In Africa, an American dentist killed a pet Lion in an awkward and embarrassing manner, which whipped up a firestorm of social media protests. Never mind that the safari grunt-workers were making about a dollar a day while the dentist paid $64,000 for the pleasure of beheading Cecil the security lion.
And in Canada, up until Sunday, our biggest issue, or so it seemed, was whether or not we should keep or eliminate the Senate.
Boy, do we need a reset button.
Maybe a lengthy federal campaign is exactly what we need, although I doubt it.
Stevie Wonder, that Harper boy, turned tough, joining Brad and the boys in declaring no more Senate appointments would be coming from his office. That’s easy, now that there is a solid Conservative majority in the red chamber.
This is no chamber of sober second thought. It’s a room full of hacks and partisan party fundraisers.
There are now 22 vacancies in the 105 seat Senate.
If Stevie hadn’t appointed his 59 stalwarts, there would now be 81 vacancies, and he and Brad would be very close to already meeting their objective of making the Senate more irrelevant than it already is.
Just think, with fewer than two dozen Senators rattling around in an echo chamber, they would soon run out of bodies to fill their self-serving committees. Redundancy would set in and before we could say Brazeau, Canadians could instead say goodbye. With senate numbers dwindled to the precious few they would be easy to forget.
If the PM stuck to this mandate, be it Stevie or someone else, the problem would solve itself with time.
Would it be legal to allow the Canadian Senate to die on the vine?
Who cares?
A court challenge on the topic would last a dozen years and make eight lawyers and 12 legislative nerds rich, but the cost would probably be less than what it takes to feed and water 105 Mike Duffys and Pam Wallins.
Now, if Stevie would like to appoint me to the Senate, well, I could quickly climb down off this high horse and adopt a whole new outlook on the subject.
But obviously he’s not about to do so.
And he just appointed the final person to the Supreme Court, some dude from Alberta (surprise, surprise).

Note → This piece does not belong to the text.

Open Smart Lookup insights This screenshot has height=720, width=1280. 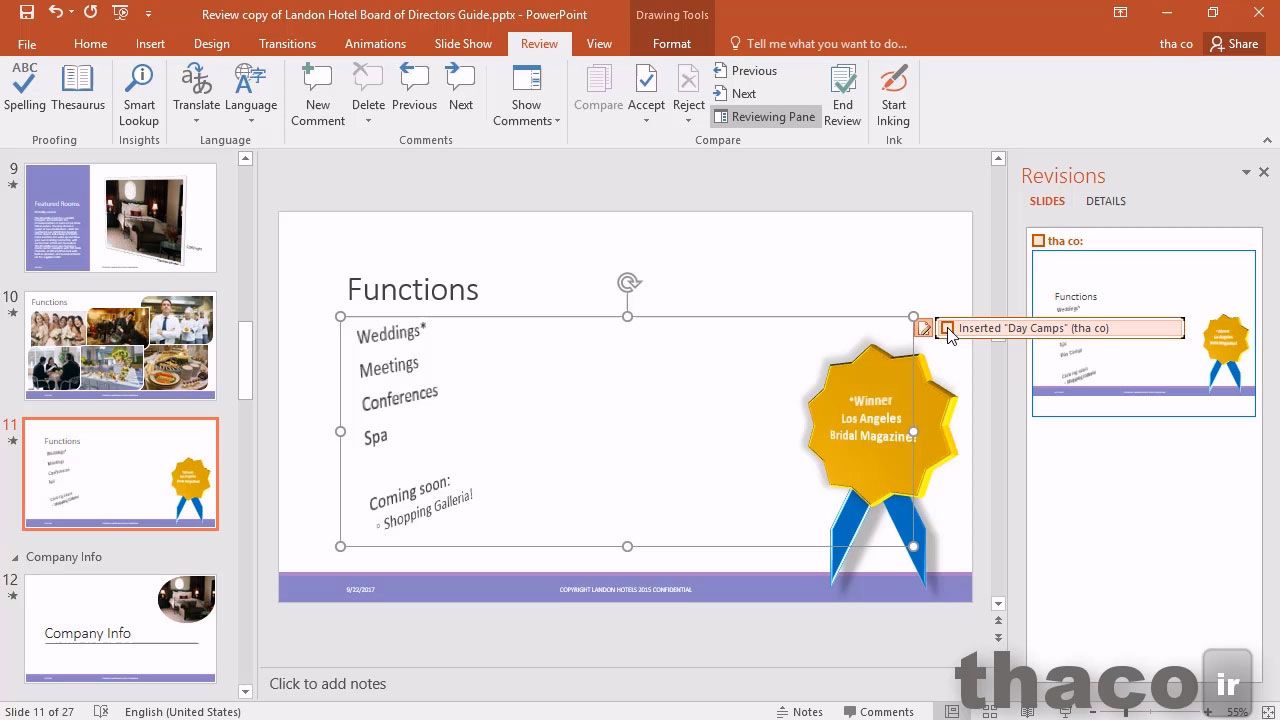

I didn’t make the short list for any of those 64 commissions and agency appointments either.
FIFA did not come calling for my nomination to rock the soccer world.
So that brings me back to being mayor of Estevan.
I’m still hoping the bride will cast a vote on my behalf, making it seven firm ballots in my favour, but I haven’t convinced her yet.
So far, Roy Ludwig and Co., have nothing to fear, but you never know.
Jim Prentice thought he was the emir of Alberta, and look what happened.
My campaign slogan remains the same. If nominated, I will not run. If elected, I will not serve. I actually need to be appointed to something because I don’t particularly like campaigning. It’s way too hard.